++++ Raw data ++++

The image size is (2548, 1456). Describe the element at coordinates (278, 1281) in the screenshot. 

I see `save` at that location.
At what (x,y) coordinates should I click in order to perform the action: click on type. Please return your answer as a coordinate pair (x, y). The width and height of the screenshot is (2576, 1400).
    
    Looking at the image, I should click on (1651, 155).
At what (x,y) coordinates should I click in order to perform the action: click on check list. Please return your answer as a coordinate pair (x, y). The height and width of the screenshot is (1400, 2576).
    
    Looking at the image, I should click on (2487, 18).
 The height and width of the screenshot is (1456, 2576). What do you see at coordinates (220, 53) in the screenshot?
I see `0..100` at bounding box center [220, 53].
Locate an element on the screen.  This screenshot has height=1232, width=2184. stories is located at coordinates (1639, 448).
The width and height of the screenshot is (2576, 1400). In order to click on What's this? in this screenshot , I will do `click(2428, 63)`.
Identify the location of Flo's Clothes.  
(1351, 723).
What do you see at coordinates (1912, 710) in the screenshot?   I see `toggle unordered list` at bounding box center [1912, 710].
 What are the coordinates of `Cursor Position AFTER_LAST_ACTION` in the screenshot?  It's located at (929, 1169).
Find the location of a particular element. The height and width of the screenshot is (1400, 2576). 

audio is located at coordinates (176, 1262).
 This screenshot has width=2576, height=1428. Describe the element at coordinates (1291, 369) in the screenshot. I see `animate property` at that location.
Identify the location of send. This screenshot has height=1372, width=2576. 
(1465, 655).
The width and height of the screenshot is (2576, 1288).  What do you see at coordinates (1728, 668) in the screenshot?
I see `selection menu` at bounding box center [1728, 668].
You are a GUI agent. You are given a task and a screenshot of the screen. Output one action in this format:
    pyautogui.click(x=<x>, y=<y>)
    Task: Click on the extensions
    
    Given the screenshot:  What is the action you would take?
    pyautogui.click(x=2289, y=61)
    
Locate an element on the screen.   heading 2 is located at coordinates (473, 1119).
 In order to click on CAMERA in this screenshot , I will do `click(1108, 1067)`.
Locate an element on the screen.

++++

→ **Exercise**
Change "extensions" to "bookmarks" in the material from the line with "The width and height of the screenshot is (2576, 1288)." up to and including the line with "pyautogui.click(x=2289, y=61)". Return only those lines, with nothing else altered.

→ **Problem solution**
The width and height of the screenshot is (2576, 1288).  What do you see at coordinates (1728, 668) in the screenshot?
I see `selection menu` at bounding box center [1728, 668].
You are a GUI agent. You are given a task and a screenshot of the screen. Output one action in this format:
    pyautogui.click(x=<x>, y=<y>)
    Task: Click on the bookmarks
    
    Given the screenshot:  What is the action you would take?
    pyautogui.click(x=2289, y=61)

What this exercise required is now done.